(ENTRIES SUPPLIED Opens)
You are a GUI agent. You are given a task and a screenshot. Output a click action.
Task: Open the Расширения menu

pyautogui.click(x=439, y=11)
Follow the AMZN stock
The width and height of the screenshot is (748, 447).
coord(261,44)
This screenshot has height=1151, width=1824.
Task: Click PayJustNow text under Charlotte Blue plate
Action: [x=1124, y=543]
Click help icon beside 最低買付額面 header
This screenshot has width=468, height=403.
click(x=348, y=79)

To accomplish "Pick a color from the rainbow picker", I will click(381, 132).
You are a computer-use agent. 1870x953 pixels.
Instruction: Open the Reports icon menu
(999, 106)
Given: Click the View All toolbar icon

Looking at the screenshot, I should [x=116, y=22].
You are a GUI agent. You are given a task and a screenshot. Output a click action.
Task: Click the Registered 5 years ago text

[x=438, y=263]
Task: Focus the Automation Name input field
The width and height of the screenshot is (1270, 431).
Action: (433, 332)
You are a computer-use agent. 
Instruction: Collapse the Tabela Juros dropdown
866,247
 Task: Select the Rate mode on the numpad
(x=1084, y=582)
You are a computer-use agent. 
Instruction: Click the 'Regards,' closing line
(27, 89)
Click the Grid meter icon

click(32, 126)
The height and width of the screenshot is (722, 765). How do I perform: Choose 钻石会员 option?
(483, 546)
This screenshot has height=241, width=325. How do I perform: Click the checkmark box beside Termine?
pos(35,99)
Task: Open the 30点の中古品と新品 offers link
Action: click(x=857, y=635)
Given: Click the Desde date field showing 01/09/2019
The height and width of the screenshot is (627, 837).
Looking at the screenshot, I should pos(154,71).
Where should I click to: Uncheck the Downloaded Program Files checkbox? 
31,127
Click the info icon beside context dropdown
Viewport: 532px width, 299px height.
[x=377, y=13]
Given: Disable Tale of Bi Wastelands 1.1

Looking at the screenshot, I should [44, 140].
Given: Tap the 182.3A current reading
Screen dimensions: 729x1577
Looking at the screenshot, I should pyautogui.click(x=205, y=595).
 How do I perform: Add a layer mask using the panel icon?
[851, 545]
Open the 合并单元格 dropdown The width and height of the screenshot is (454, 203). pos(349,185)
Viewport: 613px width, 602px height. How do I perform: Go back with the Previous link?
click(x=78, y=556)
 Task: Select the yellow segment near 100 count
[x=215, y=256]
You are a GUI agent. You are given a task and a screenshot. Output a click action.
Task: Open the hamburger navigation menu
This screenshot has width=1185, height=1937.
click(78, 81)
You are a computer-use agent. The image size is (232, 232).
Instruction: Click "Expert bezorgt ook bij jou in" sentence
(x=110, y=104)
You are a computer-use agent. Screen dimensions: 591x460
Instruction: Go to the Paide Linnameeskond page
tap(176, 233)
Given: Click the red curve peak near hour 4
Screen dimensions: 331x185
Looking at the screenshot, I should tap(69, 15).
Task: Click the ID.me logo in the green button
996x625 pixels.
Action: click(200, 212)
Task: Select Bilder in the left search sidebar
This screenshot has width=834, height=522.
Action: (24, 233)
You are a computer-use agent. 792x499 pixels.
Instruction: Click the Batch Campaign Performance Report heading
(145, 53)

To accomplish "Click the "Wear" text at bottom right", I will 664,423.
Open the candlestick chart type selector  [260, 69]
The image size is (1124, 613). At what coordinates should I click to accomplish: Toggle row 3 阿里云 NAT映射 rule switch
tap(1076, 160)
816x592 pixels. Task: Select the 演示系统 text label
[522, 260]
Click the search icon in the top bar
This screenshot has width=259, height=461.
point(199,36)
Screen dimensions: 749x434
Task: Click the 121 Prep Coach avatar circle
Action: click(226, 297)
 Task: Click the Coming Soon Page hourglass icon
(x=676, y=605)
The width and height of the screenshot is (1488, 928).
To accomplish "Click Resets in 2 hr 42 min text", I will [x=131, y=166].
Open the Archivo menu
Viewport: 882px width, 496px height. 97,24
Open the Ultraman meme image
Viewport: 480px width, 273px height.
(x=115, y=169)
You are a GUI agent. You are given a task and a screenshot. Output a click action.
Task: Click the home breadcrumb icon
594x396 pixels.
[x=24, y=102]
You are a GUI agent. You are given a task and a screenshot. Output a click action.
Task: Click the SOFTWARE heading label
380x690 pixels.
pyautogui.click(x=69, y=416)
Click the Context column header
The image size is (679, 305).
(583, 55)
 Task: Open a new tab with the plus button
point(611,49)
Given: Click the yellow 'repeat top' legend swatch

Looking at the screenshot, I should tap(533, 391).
(ENTRIES SUPPLIED Closes)
— AIM OF THE TASK —
Looking over the records, find each line with the word "will" and copy it.

— TASK SOLUTION —
To accomplish "Pick a color from the rainbow picker", I will click(381, 132).
To accomplish "Click the "Wear" text at bottom right", I will 664,423.
To accomplish "Click Resets in 2 hr 42 min text", I will [x=131, y=166].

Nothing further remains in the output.